On the other hand the word ‘serpentine’ is in common use for a dark green stone of quite a different kind, that occurs very commonly in ancient Roman tesselated pavements, and it is this false serpentine that Vasari has in view. It is very hard indeed, and a penknife does not mark it. Professor Bonney describes it as ‘a somewhat altered porphyritic basalt,’ and it is full of scattered crystals of a paler green composed of plagioclasic felspar. These crystals average about the size of grains of maize and they sometimes cross each other, thus justifying Vasari’s description of them. A specimen is B, on the Frontispiece. This stone was found in Egypt, and it is probably the ‘Augustan’ and ‘Tiberian’ stone mentioned by Pliny, Hist. Nat., XXXVI, 7. See Transactions, R.I.B.A., 1888, p. 9. The chief quarry of it however was in the Peloponnesus to the south of Sparta, and the produce of this is called by Pliny, loc. cit., ‘Lacedaemonium viride.’ It should be noted that ‘Verde Antico,’ a green marble of which the chief quarries are in Thessaly, is distinct from both the true and the false ‘serpentine.’

[30]. Cipollaccio.

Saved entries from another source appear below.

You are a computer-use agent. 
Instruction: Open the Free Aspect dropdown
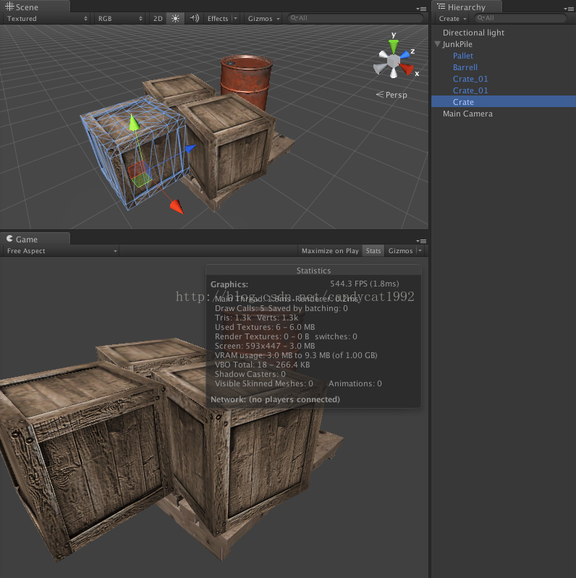62,251
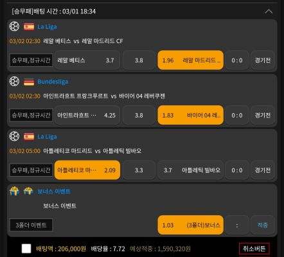Click the 1.03 (3폴더)보너스 odds box
The width and height of the screenshot is (284, 257).
191,225
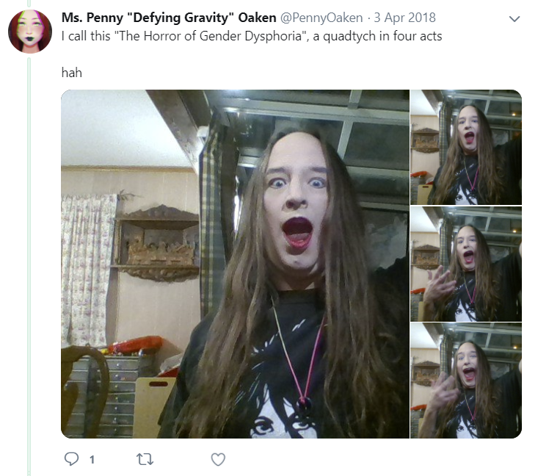The height and width of the screenshot is (476, 538).
Task: Open the bottom right photo thumbnail
Action: 466,381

It is not clear what is the difference, if any exist, between the stone thus called and the ‘Cipollino’ which Vasari discusses in a later section, postea, p. 49. The latter is a name in universal employment, but the term ‘Cipollaccio’ is not known to Cavaliere Marchionni, the courteous Director of the Florentine State Manufactory of Mosaics, nor is it recognized at Carrara. On the other hand it is given as the name of a marble in Tomaseo’s Dizionario (though probably only on the strength of this mention in Vasari) and a stone worker at Settignano claimed to know and use the word. On the material see the Note on ‘Cipollino,’ postea, p. 49. The terminations ‘-accio’ and ‘-ino’ are dear to the Florentines—Masaccio and Masolino will occur to everyone.

[31]. This is the ‘Cortile di Belvedere’ where the Laocoon and Apollo Belvedere are located. See Note 30.

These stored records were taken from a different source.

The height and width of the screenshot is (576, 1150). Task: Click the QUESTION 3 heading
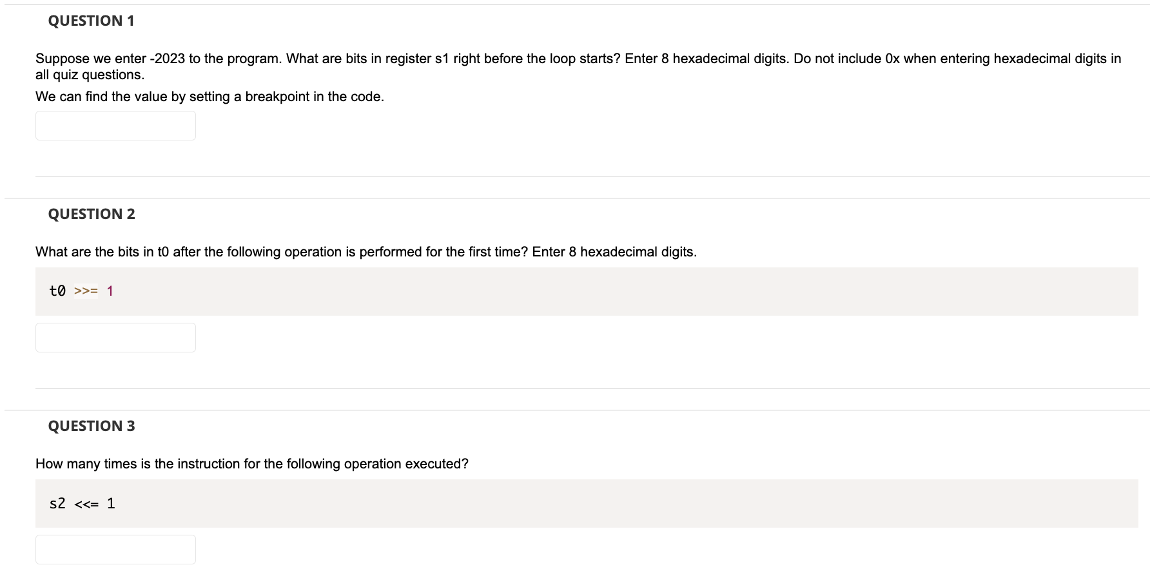coord(92,426)
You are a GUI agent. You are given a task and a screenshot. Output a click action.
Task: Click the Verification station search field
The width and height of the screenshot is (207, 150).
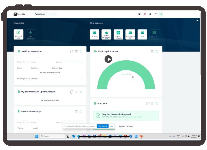[x=73, y=62]
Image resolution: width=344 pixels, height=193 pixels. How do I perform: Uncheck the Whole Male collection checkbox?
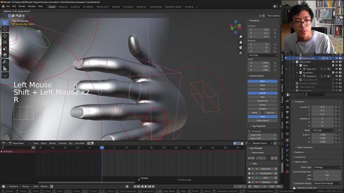[333, 62]
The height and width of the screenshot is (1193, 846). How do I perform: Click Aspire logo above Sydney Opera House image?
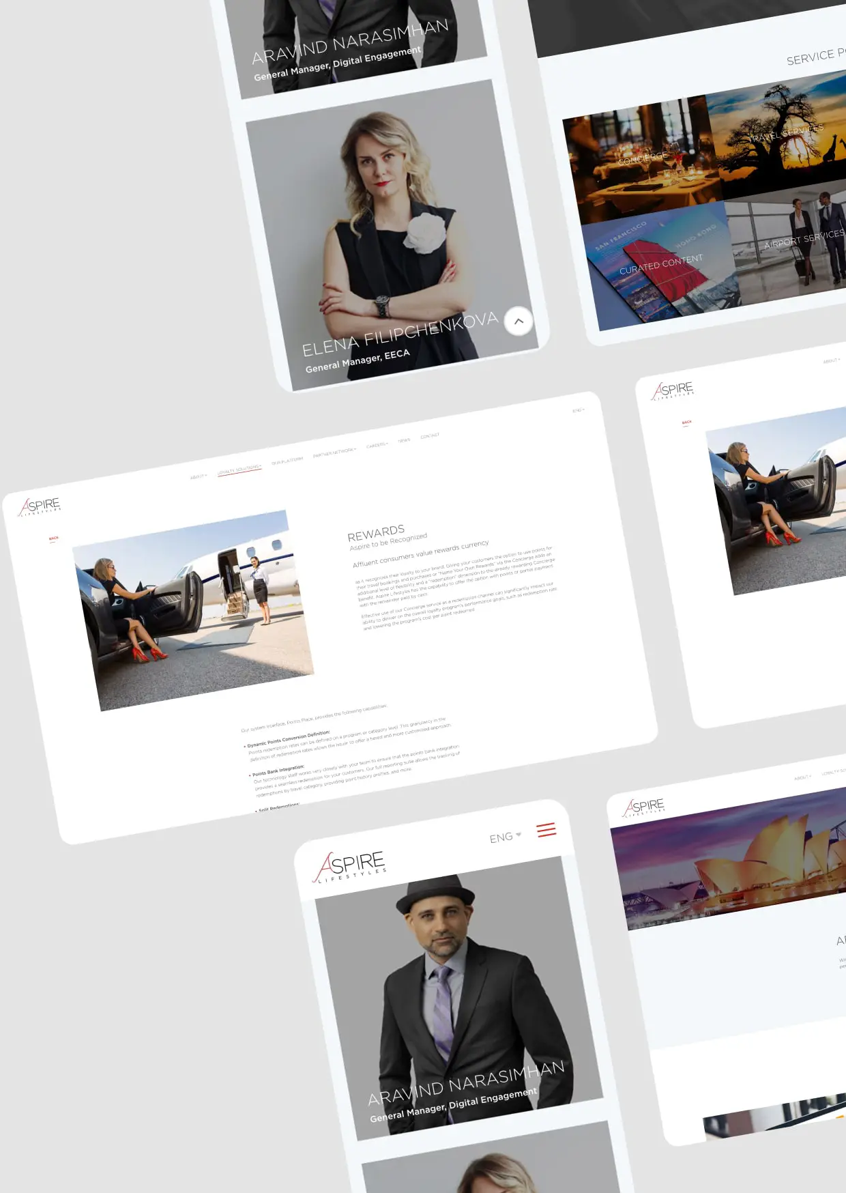(x=645, y=807)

[32]. On Michelangelo’s niche and fountain see the Note on ‘The Cortile of the Belvedere in the Vatican in the sixteenth century,’ at the end of the ‘Introduction’ to Architecture, postea, p. 115. The ‘river god’ is the ‘Tigris’ of the Vatican.

[33]. Vasari’s description of the variegated stones called breccias is clear and good. Corsi, Delle Pietre Antiche, Roma, 1845, p. 139, defines breccias as ‘marbles formed of numerous fragments of other marbles either of one colour or of different colours, embedded in a calcareous cement.’ The mineralogist distinguishes breccias from conglomerates by the fact that in the former the fragments embedded are angular, in the latter round like pebbles. The fragments need not be of marble. These breccias were greatly used at the Renaissance, as Vasari indicates, for the framing of doorways and for chimney pieces, but it may be questioned whether they are really suitable for such architectural use. For door jambs and similar constructive members a self-coloured stone, with its greater severity of effect, would be preferable. On the other hand, for panels and inlays and decorative uses generally, the variegated stones are quite in place. See C, D on the Frontispiece.

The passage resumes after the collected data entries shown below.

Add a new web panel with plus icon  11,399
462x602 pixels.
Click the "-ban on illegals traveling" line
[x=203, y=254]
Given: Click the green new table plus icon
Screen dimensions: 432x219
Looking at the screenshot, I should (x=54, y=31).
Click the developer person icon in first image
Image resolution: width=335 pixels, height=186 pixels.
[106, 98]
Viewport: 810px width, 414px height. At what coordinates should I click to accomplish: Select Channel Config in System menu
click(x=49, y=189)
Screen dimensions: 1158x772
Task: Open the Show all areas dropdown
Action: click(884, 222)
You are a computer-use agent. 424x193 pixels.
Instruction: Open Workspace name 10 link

[34]. See Note on ‘Tuscan Marble Quarries’ postea, p. 119 f.

[35]. S. Giusto, commonly called S. Giusto a Monte Martiri, lies by Monte Rantoli, between the valleys of the Ema and Greve, to the south of Florence.

[36]. Breccia columns answering to this description are to be seen in the lower part of the Boboli Gardens to the west of the ‘island basin’ with John of Bologna’s ‘Oceanus.’

[37]. The Egyptian breccia is found at Hamamat to the east of Luxor. It consists, Mr Brindley writes, in rich-coloured silicious fragments cemented together, and is very difficult to work and to polish, ‘owing to the cementing matrix being frequently harder than the boulders.’ Its general colour is greenish and it is called sometimes ‘Breccia Verde.’ The most important known work executed in this breccia is the grand sarcophagus of Nectanebes I, about 378 B.C., now in the British Museum. It is on the left in the large Hall a little beyond the Rosetta stone. Transactions, R.I.B.A., 1888, p. 24 ff.

[38]. Signor Cornish, the courteous castellan of the Royal Palace, believes this to be the urn that now serves as the basin of the fountain surmounted with a figure of the Arno, near the Annalessa gate of the Boboli Gardens. It has two masks carved on the front, as is common in antique conche of the kind.